- Joined
- Apr 8, 2013
- Messages
- 349
- Reaction score
- 113
While RadMans whole chicken little routine is getting tiring to everyone I'm sure... A lot of the rads I have talked to during my prelim year have echoed the sentiment about the massively increasing volume, increasing rad spots in the match, loopholes for foreign physicians to get in without going through the match, etc, etc.
I think it would certainly be proactive to an extent for the up and coming rads (yes, that's us) to start thinking about these issues. If we don't take it upon ourselves to fix these issues then who will? After all, it's so typical for doctors to have the me against the world attitude.... we're brought up and nurtured in a pressure cooker of competition from the minute we get to medical school. Never learning the skills of uniting to achieve a goal.
With that said, my surgical prelim sucks... I'm way better at reading films/CTs than I was when I started though, so there's that.
1. Sorry you're having to do a surgical prelim... hang in there; if anything, you'll be stronger for it.

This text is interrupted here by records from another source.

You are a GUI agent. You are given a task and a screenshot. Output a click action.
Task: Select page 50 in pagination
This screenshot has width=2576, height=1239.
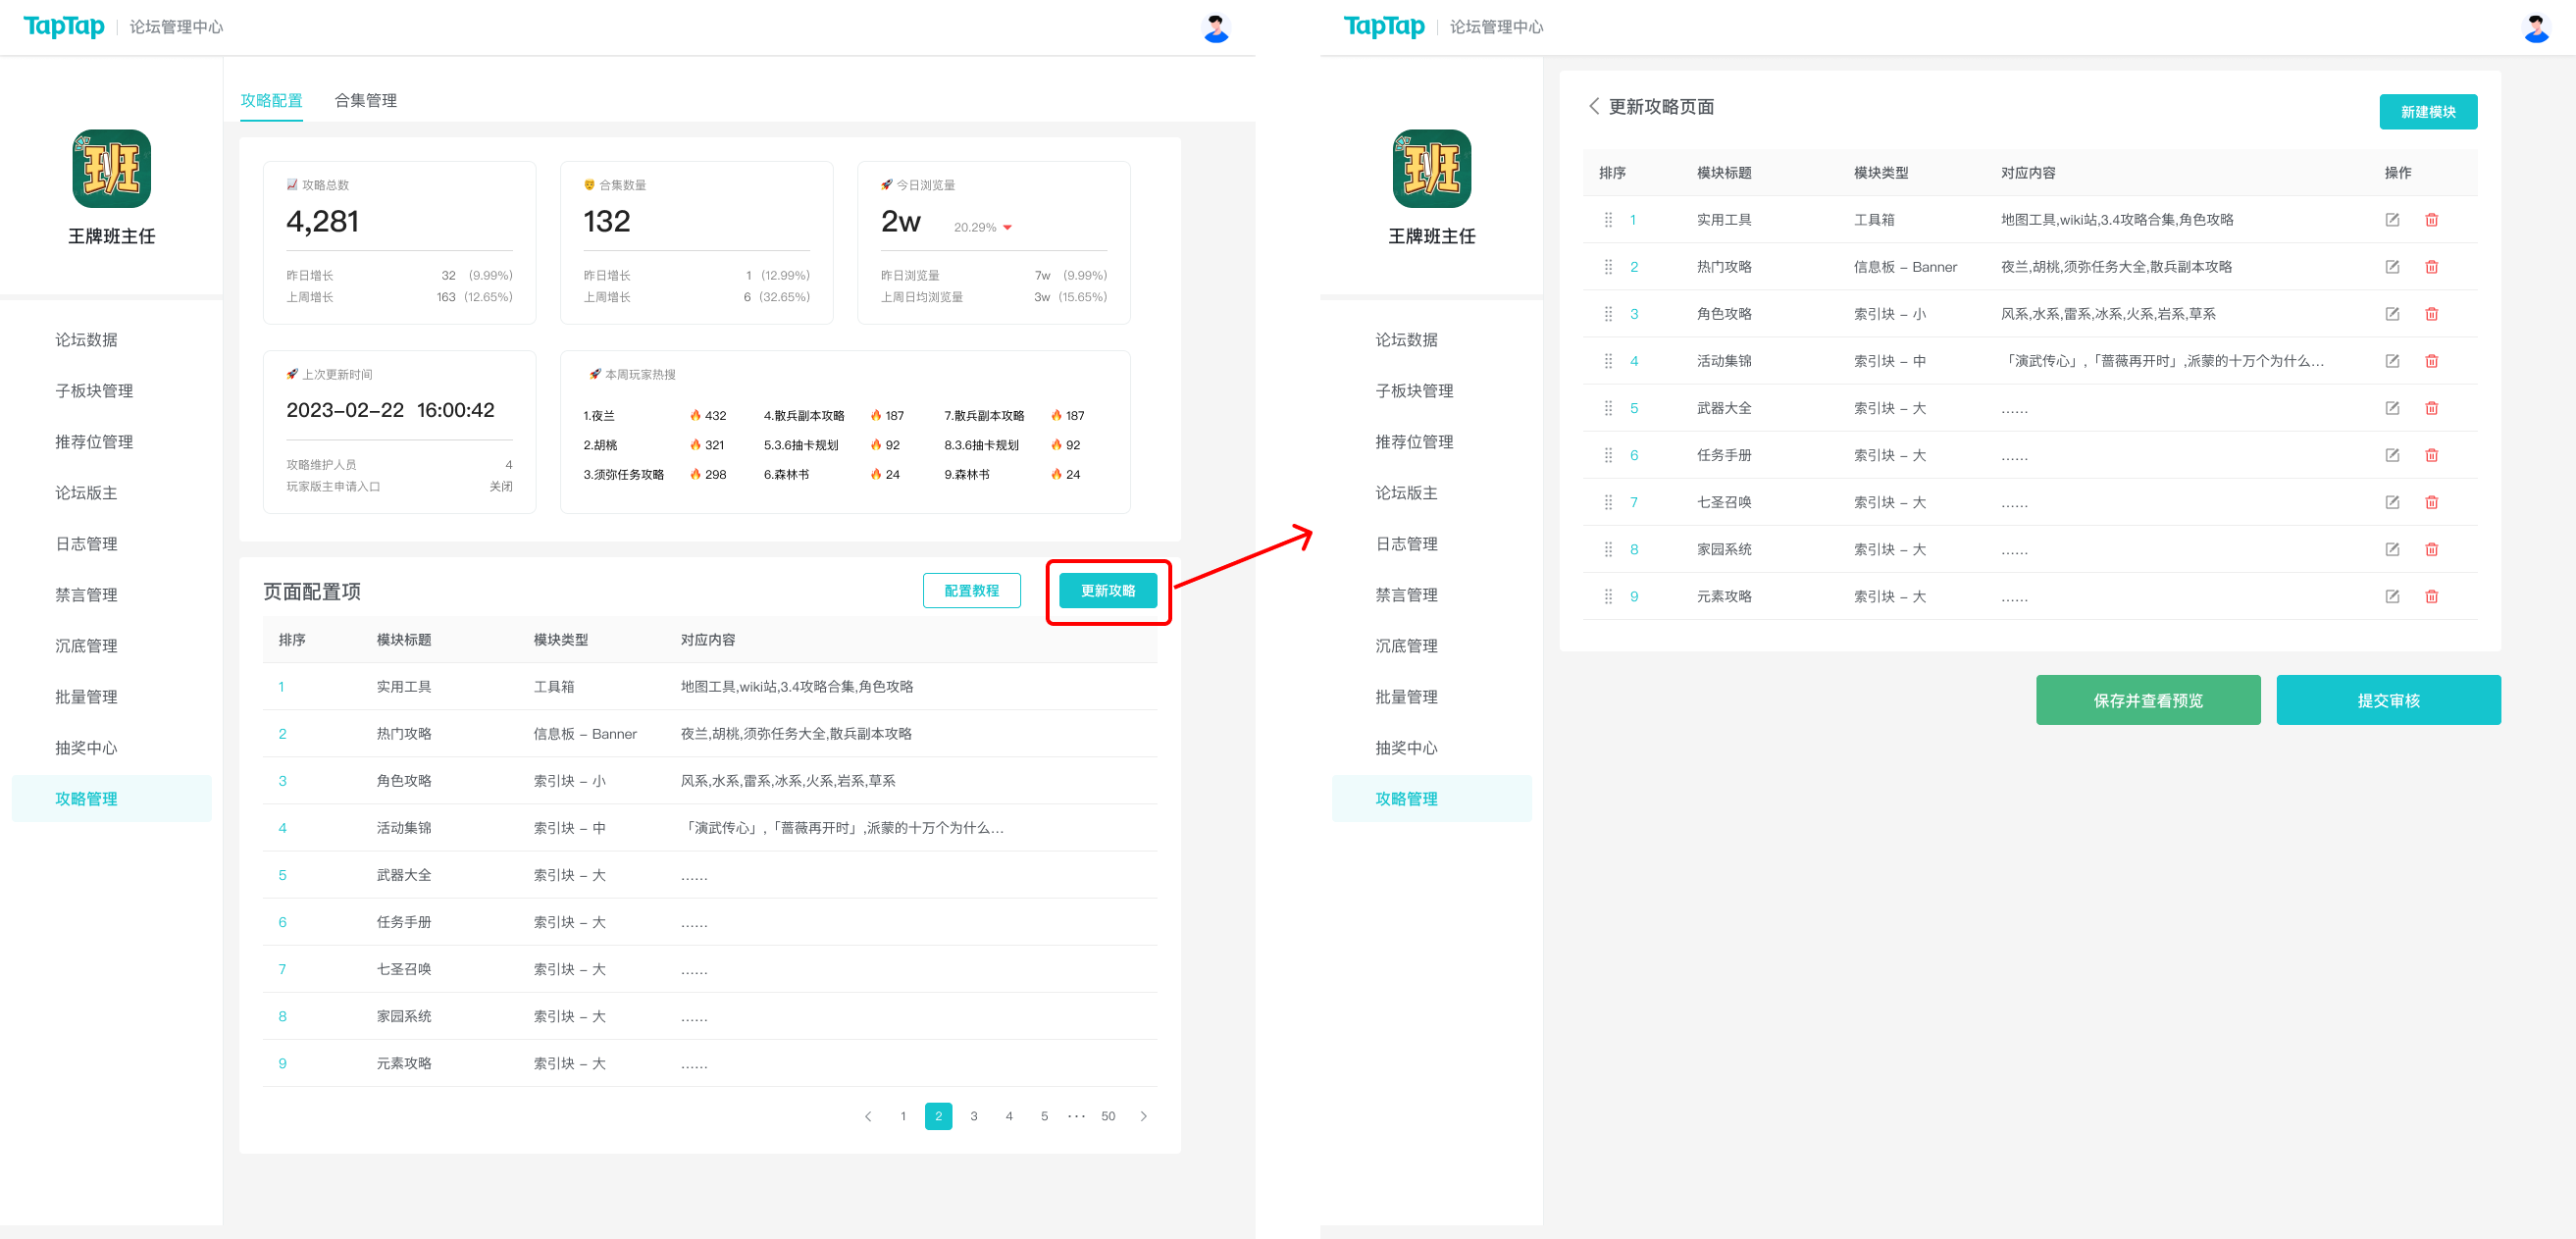click(1108, 1116)
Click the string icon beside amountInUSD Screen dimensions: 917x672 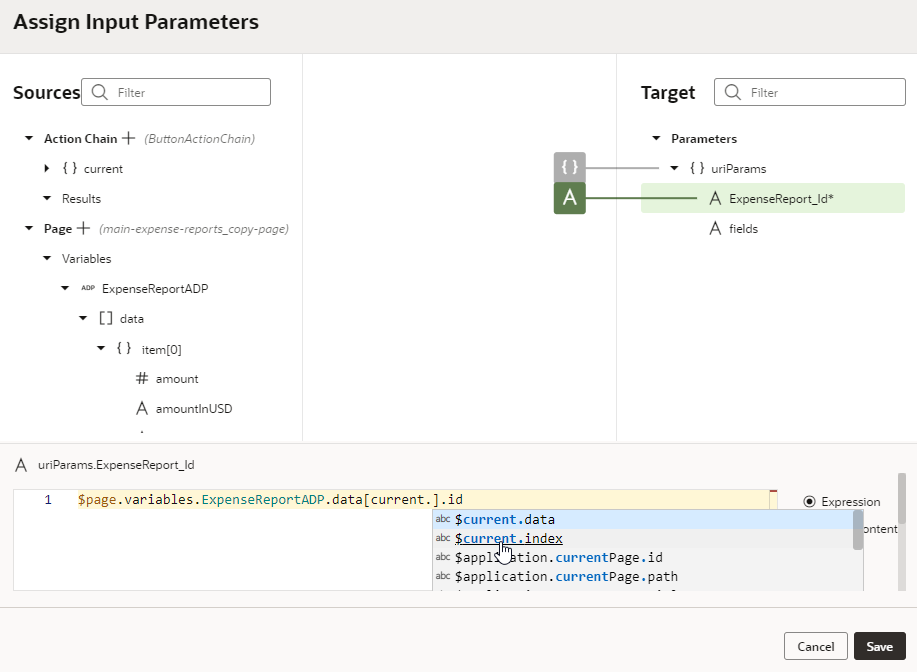pos(141,408)
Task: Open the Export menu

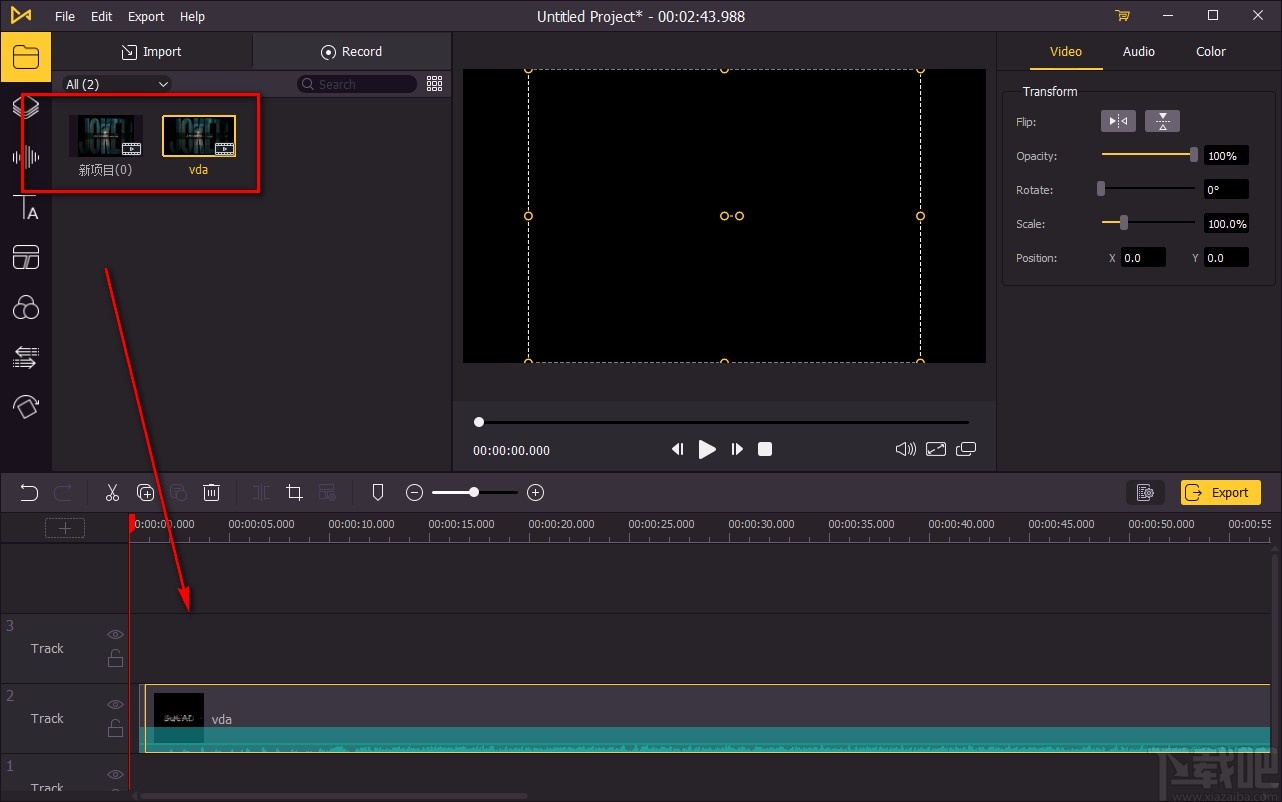Action: 146,16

2. I hear a lot of concern on a lot of forums and from a lot of people out in the field. Medicine is changing, and the older generation of physicians are essentially trying to make as much money as possible with the hopes of retiring as soon as they can. I have been thinking about these situations a lot recently, and am growing quite restless. Our senior physicians don't really care about the younger generation, our governing bodies (ACR, AMA, etc.) do nothing for us professionally. In fact, often times, they sell out American medical graduates with hopes of cheaper night coverage by hiring foreign grads who accept less money for more hours. WE, the new generation of physicians, must come together to form NEW leadership and fight for OURSELVES, because no one else is going to do it. Radman is definitely being chicken little, but not everything he says is completely off the mark. Things are going to be look fairly dire for us if we leave these things up to people who lost touch with medicine and are more involved in furthering their own political agendas. Being a physician used be a calling... the noble profession. We must work to preserve that notion.